どのようにして我々はこのような状況から抜け出し、生き抜いていったらいいのだろう? 子供に模範を示さなかければならない学校で起こったことである。
6月19日(2024年)、朝日新聞を読んでいました。
「(先輩教師から)振り付けは(中略)毎日のように1時間ほど厳しい指導を受けていた」
「(6月には授業研究をめぐって先輩教員が)18~21時ごろまで、きつい言葉で指導している日があった」
また、公務災害に認定された認定書によると、
「担任する児童の宿題忘れや係決めに関して、先輩教員らと時間外勤務中に話し合いがもたれた。ここで男性が泣いていたことが確認された」
そして、男性は、その夜、自殺を図り翌日に息を引き取ったのです。
私は一人の教師として、複雑な思いを持ちながらこの記事を読み終えました。
私の脳裏には、教師になってから今に至るまでの様々な言動が、小さな渦になってぐるぐる回り始め、そして、私の思いは言葉となって浮かびあがってきたのです。それはいたってありきたりなものでした。
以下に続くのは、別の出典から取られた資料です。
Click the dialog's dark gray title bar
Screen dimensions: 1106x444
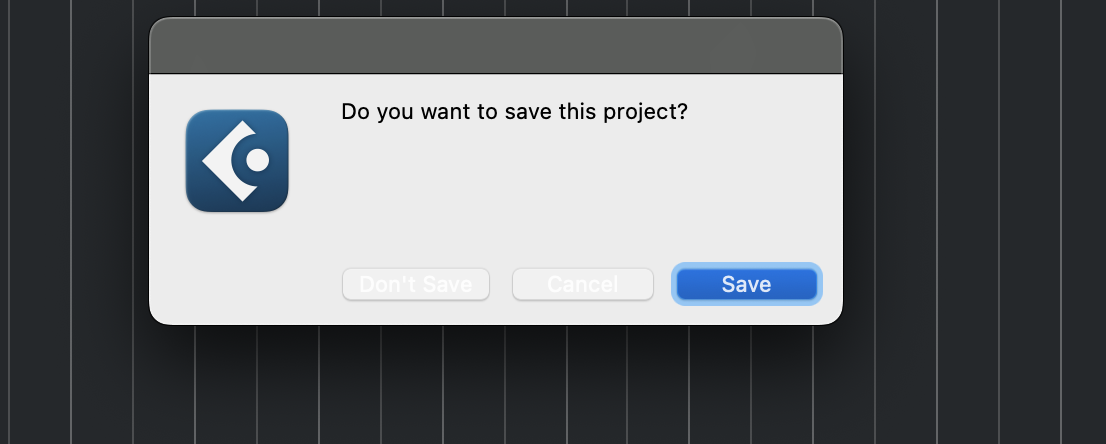coord(495,46)
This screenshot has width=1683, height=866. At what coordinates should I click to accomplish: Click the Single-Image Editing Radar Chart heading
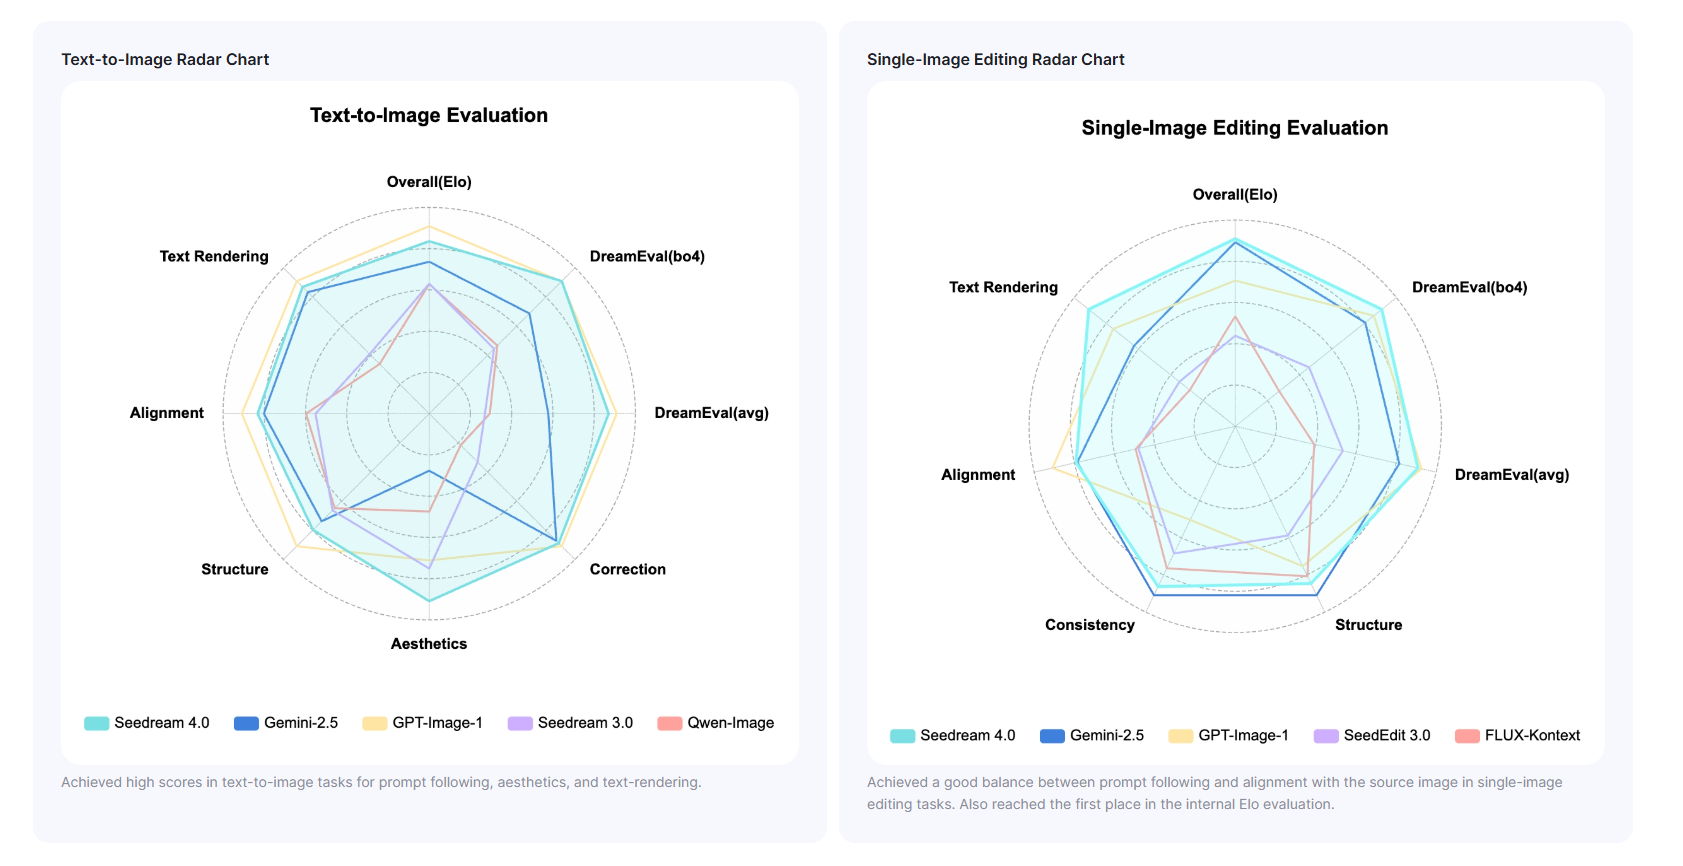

「この出来事はけっして他人ごとでは済まされない。今現在学校現場にいる教師の誰にも起こりうることだと認識しなければならないのではないだろうか」それは私自身に向かった言葉でした。
今の日本では、このような出来事が全国どこの学校でも起こり得るのです。これは異常なことです。
また、記事の中では、関係者から聞き取られた多くの言葉が記述されていますが、言葉というのは、誰がどのように発するか、発する者(教える者)と受け取る者(教えられる者)との関係性によっても受け取る内容が大きく変わってきます。学校現場では、教員同士の直接対話が少なくなっているのが現状ですが、発する者(教える者)と受け取る者(教えられる者)との間に信頼関係が成立していなければ、言葉の強弱いかんは関係なく、「きつい言葉」は到底受け入れられないでしょう。受け入れられない言葉は大きなプレッシャーにしかならないのです。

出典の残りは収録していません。